Afghan Crisis and Child Rights
Author: Piyush Kumar
I Year | Faculty of Law, New Delhi
Factual situation:
Afghan Crisis has put child rights under a significant threat. A report published by UNICEF identifies Afghanistan as the worst place to be born in the world. Indeed, the people there are subject to extreme poverty and violence on a daily basis[1]. Their situation is critical. Child mortality, sexual abuse, malnutrition and forced child marriages are rampant.
The harrowing situation in Afghanistan, or the Afghan Crisis, has again hit the children. Children are often considered collateral damage whenever superpowers interfere in one’s regime. The number of children used as terrorists in Afghanistan has been surging each year.
Historically, political and religious groups around the world have used children for fighting but now terror groups such as the Taliban, among others, are using children as suicide bombers, fighters and spies. In some parts of Afghanistan, parents send their children to madrassas where the recruiters prey upon the children for propagating their agenda.

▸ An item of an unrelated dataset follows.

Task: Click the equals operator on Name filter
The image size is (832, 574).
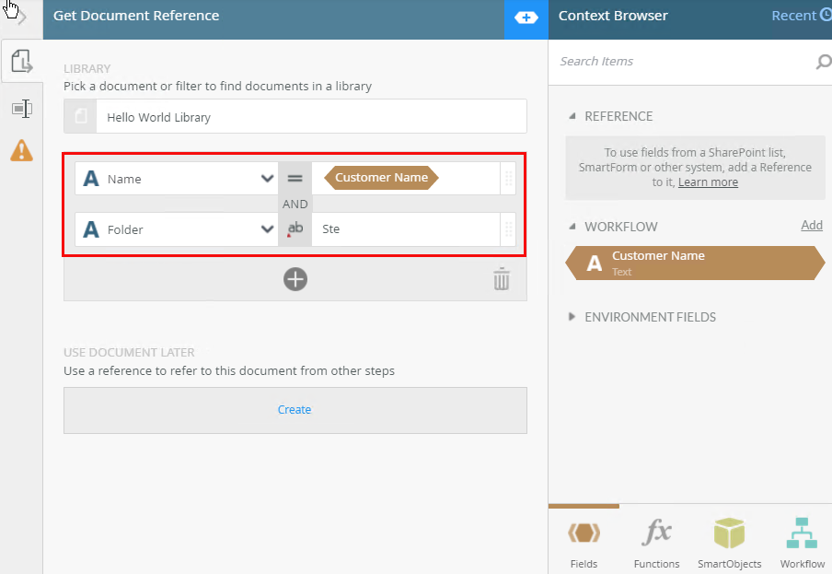Action: coord(295,179)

It becomes imperative to stop such forces from recruiting children in accelerating their propaganda. This article discusses the Taliban Regime, factors which propel the recruitment of children in terror groups and some recommendations to combat this serious issue.
The Taliban Regime:
Under the Taliban regime, thousands of afghans under the age of 18 years were enrolled in terrorist groups, in one way or another. They were first brainwashed and then given training on the handling of weapons and finally sent to war. Certain children, barely 6 years of age, were even used as child suicide bombers. Research by Human Rights Watch further shows that the Taliban have been training and deploying children for various military operations, including the production and planting of improvised explosives devices[2].
In 2011, Afghanistan signed an agreement with the United Nations to stop the recruitment of children into the national police[3]. Thus, it was an extraordinary deal to end the death of children on the battlefield. This marked the end of an era of child soldiers in the Afghan Crisis and also helped already traumatized ex-combatants to reintegrate into civilian life.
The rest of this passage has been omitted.